== Provided data

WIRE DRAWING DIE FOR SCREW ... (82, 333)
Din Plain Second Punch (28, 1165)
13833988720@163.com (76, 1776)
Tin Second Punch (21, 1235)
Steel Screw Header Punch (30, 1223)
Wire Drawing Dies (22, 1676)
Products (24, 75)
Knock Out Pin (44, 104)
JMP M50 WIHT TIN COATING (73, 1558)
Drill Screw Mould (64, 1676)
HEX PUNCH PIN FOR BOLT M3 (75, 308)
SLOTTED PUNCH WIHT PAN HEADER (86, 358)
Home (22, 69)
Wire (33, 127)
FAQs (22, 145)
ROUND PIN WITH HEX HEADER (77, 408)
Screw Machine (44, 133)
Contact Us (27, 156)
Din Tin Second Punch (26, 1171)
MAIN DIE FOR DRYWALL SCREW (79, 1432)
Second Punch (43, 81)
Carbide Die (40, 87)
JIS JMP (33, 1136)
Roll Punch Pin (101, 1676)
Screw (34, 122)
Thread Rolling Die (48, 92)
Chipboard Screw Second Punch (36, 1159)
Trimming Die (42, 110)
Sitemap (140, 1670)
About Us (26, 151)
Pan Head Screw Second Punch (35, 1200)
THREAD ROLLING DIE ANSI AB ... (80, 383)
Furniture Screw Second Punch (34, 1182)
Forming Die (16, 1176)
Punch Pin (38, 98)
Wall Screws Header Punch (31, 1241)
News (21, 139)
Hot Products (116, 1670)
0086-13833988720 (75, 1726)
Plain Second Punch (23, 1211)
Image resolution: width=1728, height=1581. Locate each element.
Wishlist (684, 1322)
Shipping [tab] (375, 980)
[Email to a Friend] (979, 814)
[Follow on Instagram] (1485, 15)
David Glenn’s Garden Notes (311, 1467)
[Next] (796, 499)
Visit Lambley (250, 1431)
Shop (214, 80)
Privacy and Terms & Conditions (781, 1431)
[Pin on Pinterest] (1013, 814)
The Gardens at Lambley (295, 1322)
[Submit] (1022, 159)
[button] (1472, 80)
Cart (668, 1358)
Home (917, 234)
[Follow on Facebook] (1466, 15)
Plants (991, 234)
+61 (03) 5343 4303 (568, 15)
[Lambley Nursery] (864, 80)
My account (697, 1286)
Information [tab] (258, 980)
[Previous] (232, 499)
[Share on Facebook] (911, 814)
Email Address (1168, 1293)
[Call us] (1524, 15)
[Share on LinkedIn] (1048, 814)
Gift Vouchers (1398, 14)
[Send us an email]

====

Exercise details. Say how many lines in the records hold "Facebook", with the number as the whole reply.

Result of this task. 2